Source extract ::
>> Start
I Like Twitter, But Can't We Agree That It Has Limitations?

From The National Journal website:

Twitter says it has developed a way to measure how its users feel about the presidential candidates, drawing on the nearly 2 million weekly posts on the micro-blogging site about President Obama and Republican challenger Mitt Romney.

The company joined forces with the data analysis firm Topsy and two campaign pollsters--Democrat Mark Mellman and Republican Jon McHenry--to launch the new Twitter Political Index, which it says "evaluates and weighs the sentiment of tweets mentioning Obama or Romney relative to the more than 400 million tweets sent on all other topics" each day.

The effort is designed to supplement conventional ways of measuring public opinion, Twitter says, and is not a replacement. But as the political survey research industry is confronting unprecedented challenges, many are looking to non-survey approaches to fill the gaps.
>> End
Recorded data ::
>> Start
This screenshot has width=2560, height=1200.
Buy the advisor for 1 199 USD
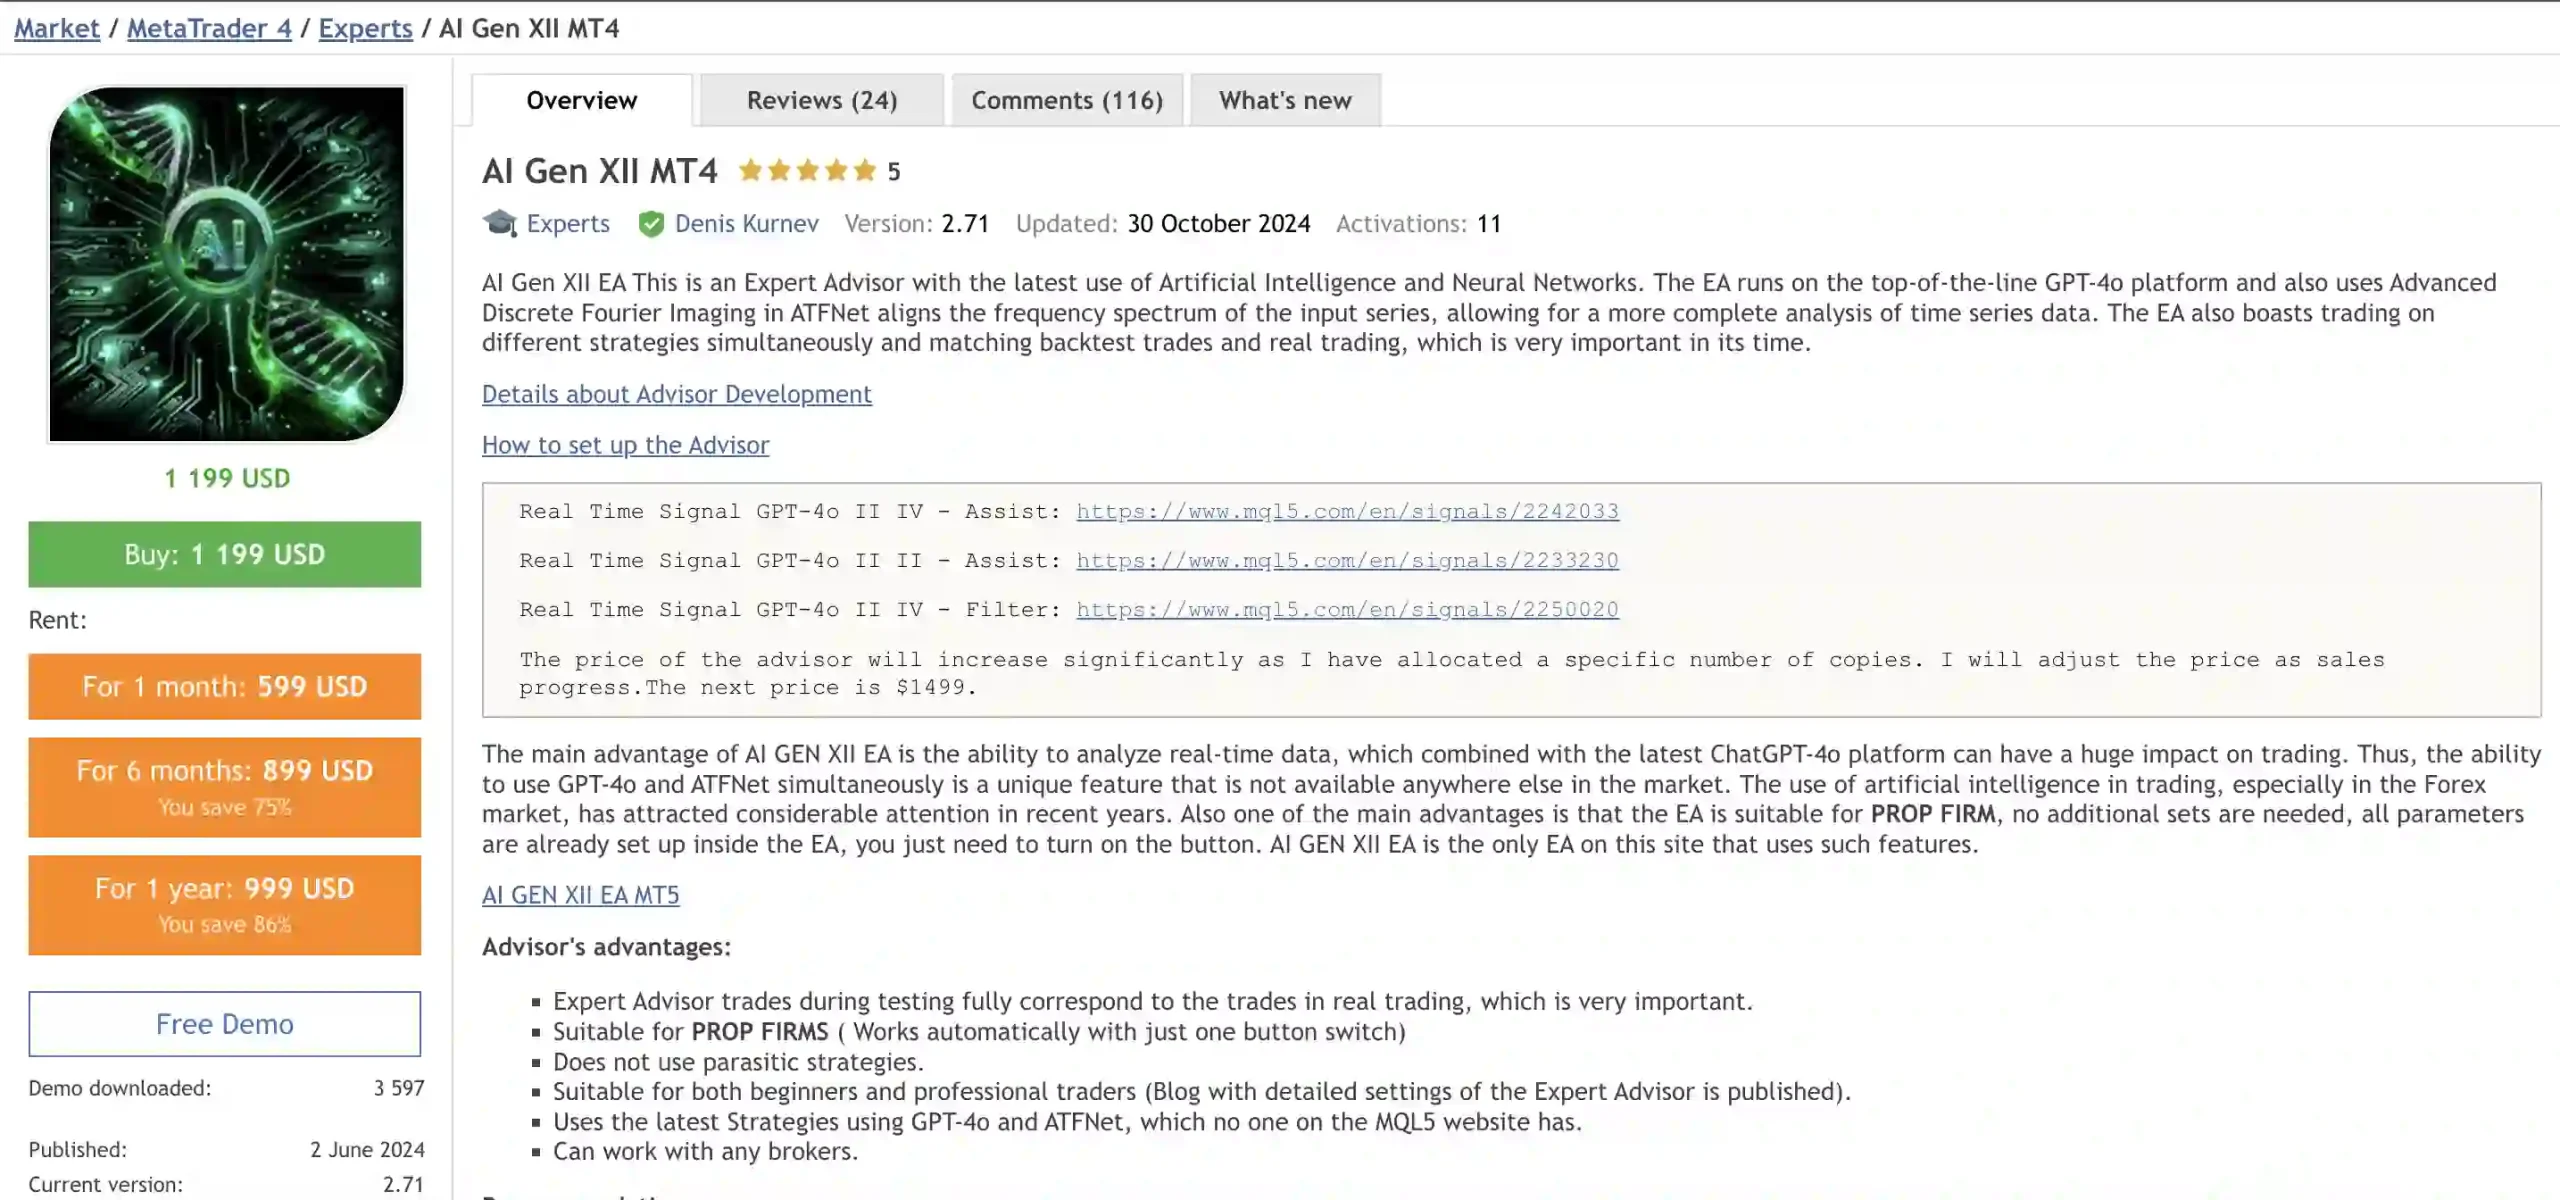(225, 554)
>> End
To be done ::
1) Do the following statements agree with the Twitter Political Index excerpt above? Answer yes or no for each and quote the words of the excerpt that decide it.
(a) Two campaign pollsters, one from each party, helped launch the index.
(b) Twitter presents the index as a replacement for conventional ways of measuring public opinion.
(c) Nearly 2 million posts about Obama and Romney appear on the site each day.
2) Reproduce everything in the Twitter Political Index excerpt from "I Like Twitter, But" down to "challenger Mitt Romney.".
3) Can you write what comes next in the Twitter Political Index excerpt, picking up after its last sentence?

Expected responses ::
1)
(a) Yes: "two campaign pollsters--Democrat Mark Mellman and Republican Jon McHenry"
(b) No: "is not a replacement"
(c) No: "the nearly 2 million weekly posts"

2)
I Like Twitter, But Can't We Agree That It Has Limitations?

From The National Journal website:

Twitter says it has developed a way to measure how its users feel about the presidential candidates, drawing on the nearly 2 million weekly posts on the micro-blogging site about President Obama and Republican challenger Mitt Romney.

3)
As a starting point, I would like to state that I am a big fan of Twitter. I utilize it to promote this site, and it serves as one of my preferred sources of breaking news. And I appreciate the bi-partisan nature of this effort. 

However, with all of the snark, innuendo, text speak, the age and political leanings of its typical users and the 're-tweeting does not equal endorsements' as well as the 140-character compression that defines the site, I have a hard time seeing the value in this gauge. That doesn't mean that I won't quote TwIndex numbers as November approaches. Mea culpa...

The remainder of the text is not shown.